Quantum Machine Learning-Based Anomaly Detection for Cybersecurity Systems
Ravindra Kumar, Vineetha Varghese, S. Vidhya, P. Vigneshkumar, S. P. Santhoshkumar, D. Vikram · 2025
The application and assessment of quantum-based anomaly detection models in cybersecurity are examined in this work. The efficacy of quantum machine learning approaches for detecting several cyber threats, including Denial of Service (DoS), Remote-to-Local (R2L), and botnet penetration, using two well-known intrusion detection datasets: NSL-KDD and CICIDS2017. Angle and amplitude encoding techniques are worn to preprocess and instruct traditional data into quantum-readable formats, making it compatible with quantum circuits. Due to the present constraints of Noisy Intermediate-Scale Quantum (NISQ) devices, the models are developed using Qiskit, using parameterized quantum layers via the TwoLocal ansatz, and simulated on classical hardware using Qiskit Aer.

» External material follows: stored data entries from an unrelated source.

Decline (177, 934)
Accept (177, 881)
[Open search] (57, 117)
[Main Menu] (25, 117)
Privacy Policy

Metrics are used to compare performance to traditional machine learning models, such as Support Vector Machines (SVM), Random Forests (RF), and Multilayer Perceptions (MLP). The quantum SVM (QSVM) performs better in classification on both datasets, according to the results, indicating that quantum computing may be used to improve anomaly detection in cybersecurity applications.